The Division of Wentworth is an Australian electoral division in the state of New South Wales.

History

The division was proclaimed in 1900 and was one of the original 65 divisions contested at the first federal election. The division is named after William Charles Wentworth (1790–1872), an Australian explorer and statesman.  In 1813 he accompanied Blaxland and Lawson on their crossing of the Blue Mountains.

Historically considered a safe seat for the Liberal Party of Australia, Wentworth is one of only two original federation divisions in New South Wales, along with the Division of North Sydney, which have never been held by the Australian Labor Party, though Labor candidate Jessie Street came within 1.6 percent of winning Wentworth at the 1943 election landslide. The electorate is the nation's wealthiest, contains the nation's largest Jewish population and contains the nation's fifth-largest number of same-sex couples.

Its most prominent member was Malcolm Turnbull, who served as Prime Minister of Australia from September 2015 until August 2018. Other prominent members have included Sir Eric Harrison, who was the first Deputy of the Liberal Party; Les Bury and Bob Ellicott, who both served as prolific ministers in successive Liberal governments of the 1960s and 1970s; Peter Coleman, who had served as New South Wales Opposition Leader from 1977 until he lost his seat in the 1978 state election; and John Hewson, who served as Opposition Leader from 1990 to 1994, and who like Turnbull after him served as the federal Liberal leader whilst in his second term as the MP for Wentworth.

In August 2018, a challenge by Peter Dutton led to two Liberal leadership spills. Following the second spill on 24 August 2018, Treasurer Scott Morrison defeated Dutton in a leadership ballot. Turnbull did not nominate as a candidate, and immediately resigned as Prime Minister. On 31 August 2018 Turnbull resigned from Parliament, triggering the 2018 Wentworth by-election on 20 October 2018, which was won by independent candidate Kerryn Phelps. Phelps lost her seat to Dave Sharma in the 2019 Australian federal election.

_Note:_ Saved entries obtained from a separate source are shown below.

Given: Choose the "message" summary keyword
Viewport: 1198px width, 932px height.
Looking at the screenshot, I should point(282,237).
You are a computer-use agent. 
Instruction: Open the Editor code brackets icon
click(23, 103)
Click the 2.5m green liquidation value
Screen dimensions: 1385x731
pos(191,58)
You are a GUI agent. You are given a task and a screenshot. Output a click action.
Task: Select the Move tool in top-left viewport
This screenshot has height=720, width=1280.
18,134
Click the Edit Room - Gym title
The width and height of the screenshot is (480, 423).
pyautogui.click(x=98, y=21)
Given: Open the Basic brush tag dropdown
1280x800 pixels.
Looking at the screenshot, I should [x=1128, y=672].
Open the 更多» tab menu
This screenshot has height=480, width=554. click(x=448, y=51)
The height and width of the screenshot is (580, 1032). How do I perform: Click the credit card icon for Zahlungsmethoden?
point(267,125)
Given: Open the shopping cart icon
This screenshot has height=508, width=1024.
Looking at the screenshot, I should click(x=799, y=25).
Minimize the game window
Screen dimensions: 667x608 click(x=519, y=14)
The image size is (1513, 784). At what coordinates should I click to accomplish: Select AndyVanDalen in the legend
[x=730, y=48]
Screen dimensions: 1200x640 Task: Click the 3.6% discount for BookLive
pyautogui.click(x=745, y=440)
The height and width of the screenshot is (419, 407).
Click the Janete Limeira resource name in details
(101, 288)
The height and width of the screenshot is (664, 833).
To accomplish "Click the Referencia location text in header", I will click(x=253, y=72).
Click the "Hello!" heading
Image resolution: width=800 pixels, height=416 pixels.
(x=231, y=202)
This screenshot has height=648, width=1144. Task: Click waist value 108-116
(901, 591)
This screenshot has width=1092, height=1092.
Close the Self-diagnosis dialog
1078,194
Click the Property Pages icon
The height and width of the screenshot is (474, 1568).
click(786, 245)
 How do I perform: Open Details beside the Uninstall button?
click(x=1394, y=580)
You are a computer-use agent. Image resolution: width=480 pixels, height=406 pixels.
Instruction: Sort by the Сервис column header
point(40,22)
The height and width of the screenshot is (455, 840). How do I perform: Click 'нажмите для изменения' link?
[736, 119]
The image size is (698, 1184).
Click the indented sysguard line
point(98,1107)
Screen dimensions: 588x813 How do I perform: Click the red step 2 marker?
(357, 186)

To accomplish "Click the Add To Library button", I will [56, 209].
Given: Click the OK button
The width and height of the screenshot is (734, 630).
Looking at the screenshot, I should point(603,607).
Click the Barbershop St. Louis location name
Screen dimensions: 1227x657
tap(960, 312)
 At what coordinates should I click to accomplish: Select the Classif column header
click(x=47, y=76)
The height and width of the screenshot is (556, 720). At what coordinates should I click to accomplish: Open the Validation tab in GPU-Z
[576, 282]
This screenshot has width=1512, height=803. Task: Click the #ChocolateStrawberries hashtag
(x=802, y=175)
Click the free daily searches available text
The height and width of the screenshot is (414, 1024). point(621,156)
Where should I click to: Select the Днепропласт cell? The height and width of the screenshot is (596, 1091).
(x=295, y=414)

Sharma lost the seat in the May 2022 Australian federal election to "teal independent" Allegra Spender.

Boundaries
Since 1984, federal electoral division boundaries in Australia have been determined at redistributions by a redistribution committee appointed by the Australian Electoral Commission. Redistributions occur for the boundaries of divisions in a particular state, and they occur every seven years, or sooner if a state's representation entitlement changes or when divisions of a state are malapportioned.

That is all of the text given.